- [TASK]
Could the lines from the line bearing "Task: Click the" to the end of the records below be copied exactly, with the pictures left out and no other lines added?

===

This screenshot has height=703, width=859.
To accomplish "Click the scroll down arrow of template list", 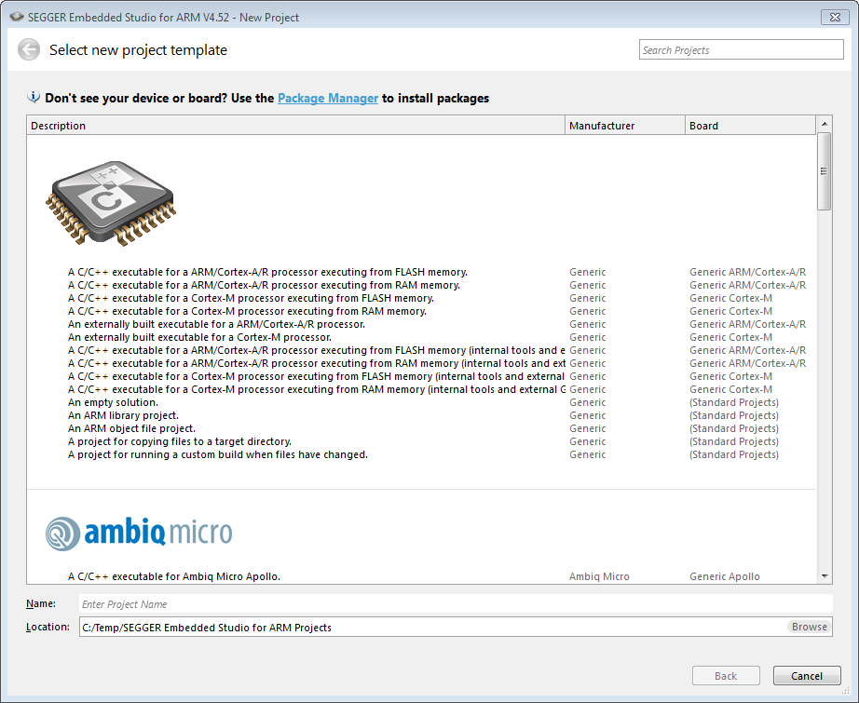I will tap(824, 576).
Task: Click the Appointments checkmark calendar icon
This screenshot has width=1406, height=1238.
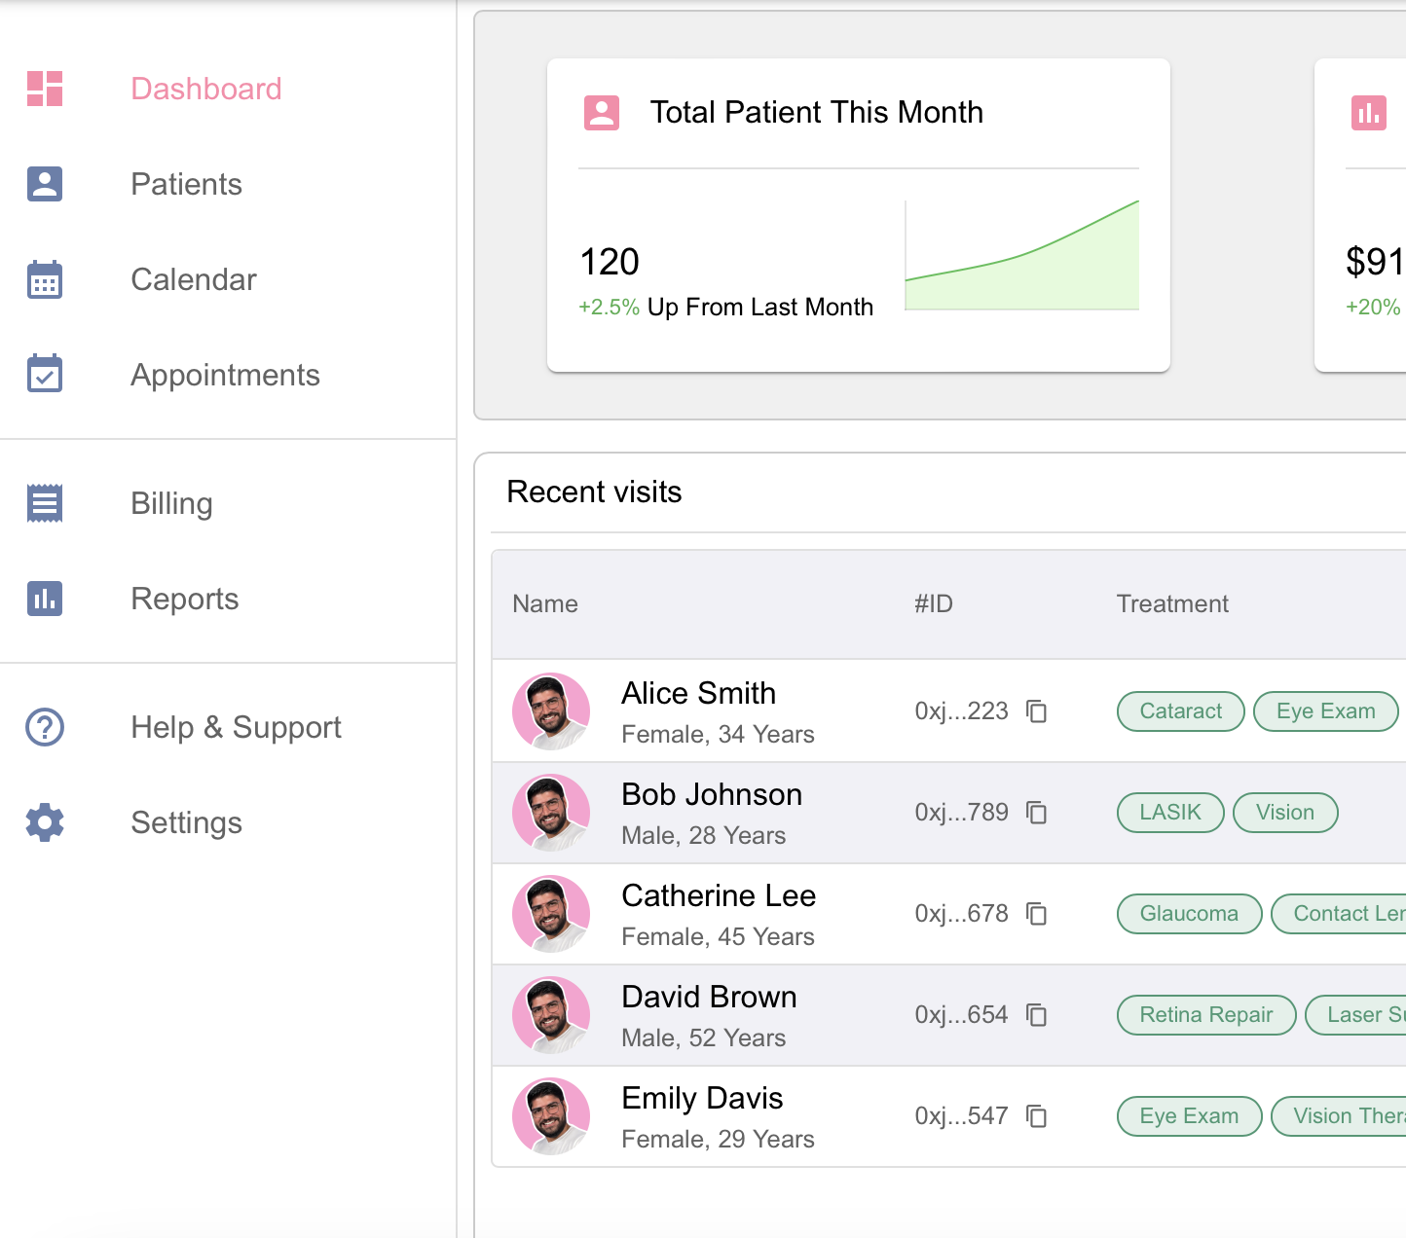Action: pos(45,374)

===

- [EXERCISE SOLUTION]
Task: Click the Appointments checkmark calendar icon
This screenshot has width=1406, height=1238.
Action: pos(45,374)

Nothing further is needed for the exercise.